1. Introduction

Experimental design involves:

Main concerns in experimental design include: the establishment of validity, reliability, and replicability.

Related concerns include: achieving appropriate levels of statistical power and sensitivity.

1.1 Element of Experimental design

  • Group:
  • pre-test
  • treatment
  • post-test

2. Different Design of Experiments

A methodology for designing experiments was proposed by Ronald Fisher, in his innovative books: The Arrangement of Field Experiments (1926) and The Design of Experiments (1935). Much of his pioneering work dealt with agricultural applications of statistical methods. As a mundane example, he described how to test the lady tasting tea hypothesis, that a certain lady could distinguish by flavour alone whether the milk or the tea was first placed in the cup. These methods have been broadly adapted in the physical and social sciences, are still used in agricultural engineering and differ from the design and analysis of computer experiments.

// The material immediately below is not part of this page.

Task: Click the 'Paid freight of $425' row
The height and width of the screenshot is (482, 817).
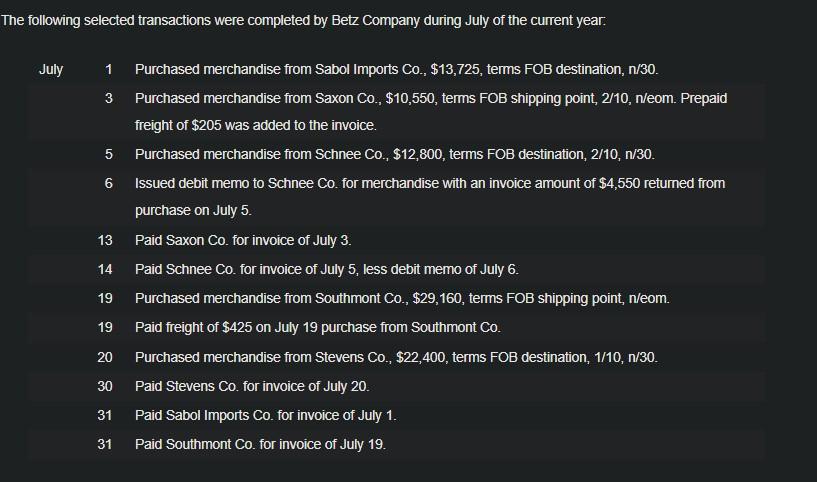Action: tap(397, 328)

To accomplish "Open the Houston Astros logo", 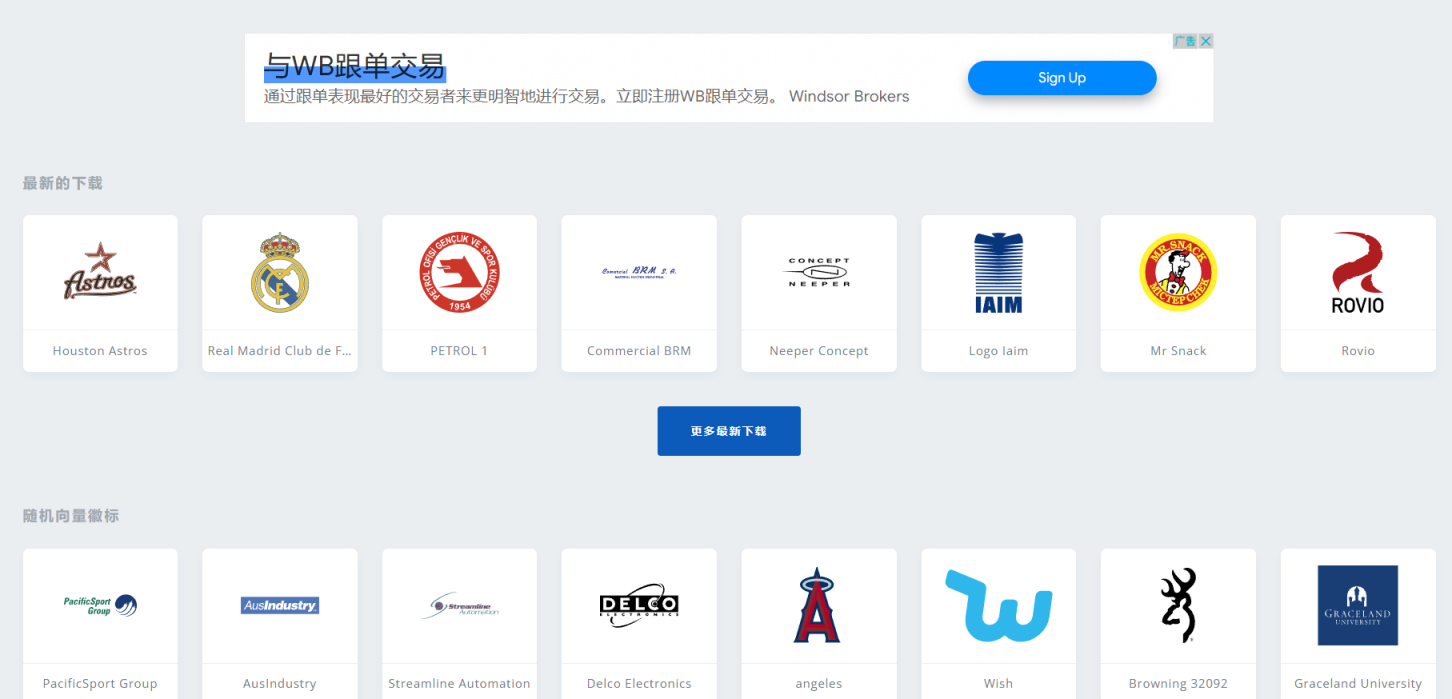I will click(100, 272).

Group Pre-test Treatment Post-test

2.1 Non-Factorization: Observational study

a research design in which a single group is observed on a single occasion after experiencing some event, treatment, or intervention.

  • Risks: Because there is no control group against which to make comparisons, it is a weak design; any changes noted are merely presumed to have been caused by the event.

2.1.1 Cross-sectional study: Non-Control, Post-test

No control group. This design has virtually no internal or external validity.

One-Shot Case Study
Group Pre-test Treatment Post-test
X O

2.1.2 Longitudinal Study: Pre-test, Post-test

Minimal Control. There is somewhat more structure, there is a single selected group under observation, with a careful measurement being done before applying the experimental treatment and then measuring after. This design has minimal internal validity, controlling only for selection of subject and experimental mortality. It has no external validity.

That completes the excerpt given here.